▸ AIM OF THE EXERCISE: Can you output, word for word and with nothing left out, the items from the very start through the line containing "This screenshot has height=677, width=1469.", including that line?

▸ ROWS:

+===+

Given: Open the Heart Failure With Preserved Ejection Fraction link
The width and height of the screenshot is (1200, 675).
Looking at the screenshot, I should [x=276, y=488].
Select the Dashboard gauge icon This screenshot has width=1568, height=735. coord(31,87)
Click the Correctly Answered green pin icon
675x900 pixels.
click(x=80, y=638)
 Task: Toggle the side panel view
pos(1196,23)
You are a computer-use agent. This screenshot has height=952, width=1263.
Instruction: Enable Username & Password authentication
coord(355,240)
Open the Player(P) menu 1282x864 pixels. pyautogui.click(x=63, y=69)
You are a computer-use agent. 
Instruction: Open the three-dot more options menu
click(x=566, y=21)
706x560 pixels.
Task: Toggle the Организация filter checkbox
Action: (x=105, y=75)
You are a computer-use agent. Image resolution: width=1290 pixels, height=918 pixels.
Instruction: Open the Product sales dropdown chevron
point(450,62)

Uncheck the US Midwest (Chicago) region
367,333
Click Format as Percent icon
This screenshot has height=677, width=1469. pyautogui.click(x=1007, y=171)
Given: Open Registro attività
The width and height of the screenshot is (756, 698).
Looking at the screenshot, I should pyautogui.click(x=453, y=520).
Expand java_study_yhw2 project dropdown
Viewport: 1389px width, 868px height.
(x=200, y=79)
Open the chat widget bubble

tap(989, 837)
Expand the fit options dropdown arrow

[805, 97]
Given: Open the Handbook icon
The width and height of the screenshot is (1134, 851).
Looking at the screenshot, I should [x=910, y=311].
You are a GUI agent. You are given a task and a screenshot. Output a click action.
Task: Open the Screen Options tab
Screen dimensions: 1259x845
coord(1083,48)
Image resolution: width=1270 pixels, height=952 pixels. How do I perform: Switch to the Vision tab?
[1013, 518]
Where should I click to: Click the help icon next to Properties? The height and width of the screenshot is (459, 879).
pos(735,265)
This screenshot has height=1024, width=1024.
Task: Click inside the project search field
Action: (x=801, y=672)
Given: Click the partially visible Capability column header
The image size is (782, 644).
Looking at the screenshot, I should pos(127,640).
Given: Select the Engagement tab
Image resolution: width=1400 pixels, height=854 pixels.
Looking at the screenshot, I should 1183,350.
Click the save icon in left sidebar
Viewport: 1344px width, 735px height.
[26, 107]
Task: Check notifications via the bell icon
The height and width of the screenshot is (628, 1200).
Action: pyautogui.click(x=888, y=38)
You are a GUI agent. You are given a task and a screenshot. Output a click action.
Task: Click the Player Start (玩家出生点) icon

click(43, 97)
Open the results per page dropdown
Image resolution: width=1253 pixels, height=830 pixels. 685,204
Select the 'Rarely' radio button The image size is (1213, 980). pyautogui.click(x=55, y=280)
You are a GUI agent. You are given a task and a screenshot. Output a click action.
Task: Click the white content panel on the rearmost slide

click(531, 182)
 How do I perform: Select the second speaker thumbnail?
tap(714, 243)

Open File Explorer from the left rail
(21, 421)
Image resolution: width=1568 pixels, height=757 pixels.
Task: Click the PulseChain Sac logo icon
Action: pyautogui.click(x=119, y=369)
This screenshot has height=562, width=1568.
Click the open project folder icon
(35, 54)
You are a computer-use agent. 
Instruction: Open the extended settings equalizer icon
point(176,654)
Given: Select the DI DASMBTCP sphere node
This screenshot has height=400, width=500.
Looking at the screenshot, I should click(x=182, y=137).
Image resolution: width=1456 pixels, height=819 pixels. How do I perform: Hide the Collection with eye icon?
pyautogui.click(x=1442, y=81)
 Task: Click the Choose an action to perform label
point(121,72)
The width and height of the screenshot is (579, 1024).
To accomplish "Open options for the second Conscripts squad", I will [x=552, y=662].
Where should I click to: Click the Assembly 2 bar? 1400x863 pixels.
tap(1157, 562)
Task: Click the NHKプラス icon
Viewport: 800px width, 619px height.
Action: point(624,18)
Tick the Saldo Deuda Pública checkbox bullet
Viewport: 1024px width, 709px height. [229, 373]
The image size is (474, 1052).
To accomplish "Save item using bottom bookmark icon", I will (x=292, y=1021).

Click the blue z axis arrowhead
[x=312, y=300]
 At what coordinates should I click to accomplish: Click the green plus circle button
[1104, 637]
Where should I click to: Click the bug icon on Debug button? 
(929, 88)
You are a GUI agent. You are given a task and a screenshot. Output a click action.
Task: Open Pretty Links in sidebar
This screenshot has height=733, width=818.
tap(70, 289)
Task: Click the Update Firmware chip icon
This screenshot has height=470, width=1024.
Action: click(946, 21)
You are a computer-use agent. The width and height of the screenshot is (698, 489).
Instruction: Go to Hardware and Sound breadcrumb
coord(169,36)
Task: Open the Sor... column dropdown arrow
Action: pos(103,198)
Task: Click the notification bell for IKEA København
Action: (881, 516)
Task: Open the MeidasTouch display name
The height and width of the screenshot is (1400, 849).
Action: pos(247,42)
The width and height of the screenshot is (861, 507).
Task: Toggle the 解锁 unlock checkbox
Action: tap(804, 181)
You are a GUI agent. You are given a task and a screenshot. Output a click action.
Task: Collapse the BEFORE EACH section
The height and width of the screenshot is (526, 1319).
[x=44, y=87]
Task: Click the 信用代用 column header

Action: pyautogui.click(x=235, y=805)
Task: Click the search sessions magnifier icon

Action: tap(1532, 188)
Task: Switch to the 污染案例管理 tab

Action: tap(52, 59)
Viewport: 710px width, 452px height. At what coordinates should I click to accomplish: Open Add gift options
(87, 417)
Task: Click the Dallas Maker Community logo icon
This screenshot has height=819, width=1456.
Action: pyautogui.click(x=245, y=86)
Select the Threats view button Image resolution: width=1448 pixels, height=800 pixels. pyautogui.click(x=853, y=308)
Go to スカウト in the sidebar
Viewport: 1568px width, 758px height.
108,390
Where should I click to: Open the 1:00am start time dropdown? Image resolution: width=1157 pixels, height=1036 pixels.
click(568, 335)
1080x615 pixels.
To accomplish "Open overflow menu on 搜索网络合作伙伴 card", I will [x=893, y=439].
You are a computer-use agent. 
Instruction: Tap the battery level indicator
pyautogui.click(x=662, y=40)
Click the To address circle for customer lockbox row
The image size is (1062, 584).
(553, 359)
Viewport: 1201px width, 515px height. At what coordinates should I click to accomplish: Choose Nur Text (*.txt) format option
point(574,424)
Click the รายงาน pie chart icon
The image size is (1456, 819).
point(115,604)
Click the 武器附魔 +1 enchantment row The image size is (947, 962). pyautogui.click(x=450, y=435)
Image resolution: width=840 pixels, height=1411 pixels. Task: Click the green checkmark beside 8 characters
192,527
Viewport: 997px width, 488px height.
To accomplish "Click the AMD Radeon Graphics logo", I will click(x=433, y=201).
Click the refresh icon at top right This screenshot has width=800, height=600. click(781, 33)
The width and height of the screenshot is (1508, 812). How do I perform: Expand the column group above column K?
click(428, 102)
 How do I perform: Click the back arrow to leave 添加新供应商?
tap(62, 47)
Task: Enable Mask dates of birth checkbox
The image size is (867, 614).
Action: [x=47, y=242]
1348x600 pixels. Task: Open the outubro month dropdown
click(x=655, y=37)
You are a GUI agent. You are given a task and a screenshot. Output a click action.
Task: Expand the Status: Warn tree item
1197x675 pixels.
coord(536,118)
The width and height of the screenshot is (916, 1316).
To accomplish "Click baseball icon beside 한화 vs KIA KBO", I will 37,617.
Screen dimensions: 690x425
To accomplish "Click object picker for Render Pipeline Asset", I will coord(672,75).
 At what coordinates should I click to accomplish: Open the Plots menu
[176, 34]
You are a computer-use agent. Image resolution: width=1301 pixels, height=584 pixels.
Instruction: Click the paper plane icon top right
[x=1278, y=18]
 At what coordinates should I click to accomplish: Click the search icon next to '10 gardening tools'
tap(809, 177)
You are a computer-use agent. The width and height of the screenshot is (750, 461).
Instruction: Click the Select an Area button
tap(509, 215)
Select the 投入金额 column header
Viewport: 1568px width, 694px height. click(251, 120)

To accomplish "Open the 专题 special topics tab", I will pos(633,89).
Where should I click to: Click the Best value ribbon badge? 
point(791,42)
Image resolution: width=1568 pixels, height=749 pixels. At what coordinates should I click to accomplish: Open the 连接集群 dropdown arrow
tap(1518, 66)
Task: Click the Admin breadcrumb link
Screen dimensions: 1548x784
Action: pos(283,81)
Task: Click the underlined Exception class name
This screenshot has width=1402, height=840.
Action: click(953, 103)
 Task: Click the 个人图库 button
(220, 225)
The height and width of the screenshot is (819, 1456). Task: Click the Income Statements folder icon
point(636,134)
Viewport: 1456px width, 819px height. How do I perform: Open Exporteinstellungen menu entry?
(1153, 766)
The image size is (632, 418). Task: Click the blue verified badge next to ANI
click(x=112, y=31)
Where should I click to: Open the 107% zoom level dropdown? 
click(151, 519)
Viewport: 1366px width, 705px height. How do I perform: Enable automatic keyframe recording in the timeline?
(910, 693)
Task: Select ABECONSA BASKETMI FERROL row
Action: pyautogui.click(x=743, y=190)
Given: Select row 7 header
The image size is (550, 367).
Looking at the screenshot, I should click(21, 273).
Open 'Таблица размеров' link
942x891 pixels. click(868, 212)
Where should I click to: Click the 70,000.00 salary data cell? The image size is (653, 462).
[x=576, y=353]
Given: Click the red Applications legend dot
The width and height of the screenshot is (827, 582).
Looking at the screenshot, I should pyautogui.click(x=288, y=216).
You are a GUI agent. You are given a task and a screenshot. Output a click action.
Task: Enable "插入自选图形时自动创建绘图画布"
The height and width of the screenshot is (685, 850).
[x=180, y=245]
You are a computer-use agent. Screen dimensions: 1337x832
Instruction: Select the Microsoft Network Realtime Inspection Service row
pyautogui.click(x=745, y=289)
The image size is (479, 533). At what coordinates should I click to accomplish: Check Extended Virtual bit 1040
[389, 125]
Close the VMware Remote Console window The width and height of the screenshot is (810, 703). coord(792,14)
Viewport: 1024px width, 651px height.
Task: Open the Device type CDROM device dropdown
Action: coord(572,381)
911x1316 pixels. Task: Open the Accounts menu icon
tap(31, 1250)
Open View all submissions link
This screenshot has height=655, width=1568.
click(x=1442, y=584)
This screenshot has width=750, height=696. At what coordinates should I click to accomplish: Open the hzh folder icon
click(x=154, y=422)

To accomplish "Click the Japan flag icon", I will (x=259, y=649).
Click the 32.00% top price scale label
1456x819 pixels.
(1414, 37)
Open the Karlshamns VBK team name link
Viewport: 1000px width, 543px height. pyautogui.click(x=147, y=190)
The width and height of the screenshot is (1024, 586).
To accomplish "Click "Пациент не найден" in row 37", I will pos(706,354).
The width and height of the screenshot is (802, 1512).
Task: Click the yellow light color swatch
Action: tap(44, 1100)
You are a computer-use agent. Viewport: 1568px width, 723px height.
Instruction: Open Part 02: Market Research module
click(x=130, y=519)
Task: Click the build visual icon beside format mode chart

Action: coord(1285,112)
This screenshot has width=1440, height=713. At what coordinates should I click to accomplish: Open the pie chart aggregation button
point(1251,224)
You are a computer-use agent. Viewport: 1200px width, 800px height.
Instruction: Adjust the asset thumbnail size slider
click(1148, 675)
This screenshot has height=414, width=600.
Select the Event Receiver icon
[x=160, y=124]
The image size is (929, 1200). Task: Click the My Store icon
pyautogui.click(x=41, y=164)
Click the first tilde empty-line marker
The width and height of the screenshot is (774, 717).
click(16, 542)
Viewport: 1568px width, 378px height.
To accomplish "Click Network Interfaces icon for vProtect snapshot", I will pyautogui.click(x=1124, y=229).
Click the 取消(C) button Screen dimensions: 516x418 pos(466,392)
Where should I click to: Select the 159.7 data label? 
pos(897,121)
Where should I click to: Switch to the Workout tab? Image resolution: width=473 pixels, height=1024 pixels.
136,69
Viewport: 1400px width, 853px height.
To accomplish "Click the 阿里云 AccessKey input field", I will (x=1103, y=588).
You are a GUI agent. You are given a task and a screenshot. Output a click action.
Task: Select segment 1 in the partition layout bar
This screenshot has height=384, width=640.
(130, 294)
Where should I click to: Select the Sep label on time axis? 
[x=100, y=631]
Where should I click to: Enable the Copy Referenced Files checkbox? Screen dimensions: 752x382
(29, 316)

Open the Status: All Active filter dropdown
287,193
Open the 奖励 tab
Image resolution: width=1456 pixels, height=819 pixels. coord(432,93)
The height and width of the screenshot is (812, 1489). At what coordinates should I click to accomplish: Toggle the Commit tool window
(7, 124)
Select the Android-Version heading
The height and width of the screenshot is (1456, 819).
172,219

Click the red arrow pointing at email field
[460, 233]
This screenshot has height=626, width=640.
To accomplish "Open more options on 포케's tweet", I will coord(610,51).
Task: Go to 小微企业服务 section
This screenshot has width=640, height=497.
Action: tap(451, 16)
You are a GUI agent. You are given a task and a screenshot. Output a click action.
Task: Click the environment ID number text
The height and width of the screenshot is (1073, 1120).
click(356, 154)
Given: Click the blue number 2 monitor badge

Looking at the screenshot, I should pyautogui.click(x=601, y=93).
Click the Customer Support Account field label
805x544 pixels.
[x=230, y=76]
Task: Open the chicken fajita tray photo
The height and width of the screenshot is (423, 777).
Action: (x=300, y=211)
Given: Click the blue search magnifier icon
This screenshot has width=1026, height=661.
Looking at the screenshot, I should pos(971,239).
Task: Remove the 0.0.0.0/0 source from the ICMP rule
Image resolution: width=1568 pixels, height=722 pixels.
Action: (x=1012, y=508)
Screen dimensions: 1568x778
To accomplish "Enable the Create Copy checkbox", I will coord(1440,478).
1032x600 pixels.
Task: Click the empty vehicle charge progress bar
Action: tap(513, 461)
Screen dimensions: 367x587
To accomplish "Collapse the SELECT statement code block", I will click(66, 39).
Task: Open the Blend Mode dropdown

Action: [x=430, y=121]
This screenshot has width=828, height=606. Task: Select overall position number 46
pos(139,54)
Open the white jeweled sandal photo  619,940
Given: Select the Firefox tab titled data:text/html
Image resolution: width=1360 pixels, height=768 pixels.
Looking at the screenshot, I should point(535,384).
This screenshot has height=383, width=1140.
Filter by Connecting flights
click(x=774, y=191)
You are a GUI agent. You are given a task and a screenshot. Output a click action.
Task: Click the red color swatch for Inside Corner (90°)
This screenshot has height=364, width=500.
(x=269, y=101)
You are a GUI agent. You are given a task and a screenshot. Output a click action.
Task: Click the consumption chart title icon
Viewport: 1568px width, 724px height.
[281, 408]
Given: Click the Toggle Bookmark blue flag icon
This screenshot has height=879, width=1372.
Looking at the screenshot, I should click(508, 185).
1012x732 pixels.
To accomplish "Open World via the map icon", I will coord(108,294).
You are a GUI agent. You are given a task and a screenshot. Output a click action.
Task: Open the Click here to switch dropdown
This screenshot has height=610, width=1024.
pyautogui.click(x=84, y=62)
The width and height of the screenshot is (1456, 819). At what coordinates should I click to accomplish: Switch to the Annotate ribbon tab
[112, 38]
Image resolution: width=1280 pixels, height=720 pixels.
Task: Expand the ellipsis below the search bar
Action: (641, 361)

+===+

▸ RESULT OF THIS TASK:
Given: Open the Heart Failure With Preserved Ejection Fraction link
The width and height of the screenshot is (1200, 675).
Looking at the screenshot, I should [x=276, y=488].
Select the Dashboard gauge icon This screenshot has width=1568, height=735. coord(31,87)
Click the Correctly Answered green pin icon
675x900 pixels.
click(x=80, y=638)
 Task: Toggle the side panel view
pos(1196,23)
You are a computer-use agent. This screenshot has height=952, width=1263.
Instruction: Enable Username & Password authentication
coord(355,240)
Open the Player(P) menu 1282x864 pixels. pyautogui.click(x=63, y=69)
You are a computer-use agent. 
Instruction: Open the three-dot more options menu
click(x=566, y=21)
706x560 pixels.
Task: Toggle the Организация filter checkbox
Action: (x=105, y=75)
You are a computer-use agent. Image resolution: width=1290 pixels, height=918 pixels.
Instruction: Open the Product sales dropdown chevron
point(450,62)

Uncheck the US Midwest (Chicago) region
367,333
Click Format as Percent icon
This screenshot has height=677, width=1469. pyautogui.click(x=1007, y=171)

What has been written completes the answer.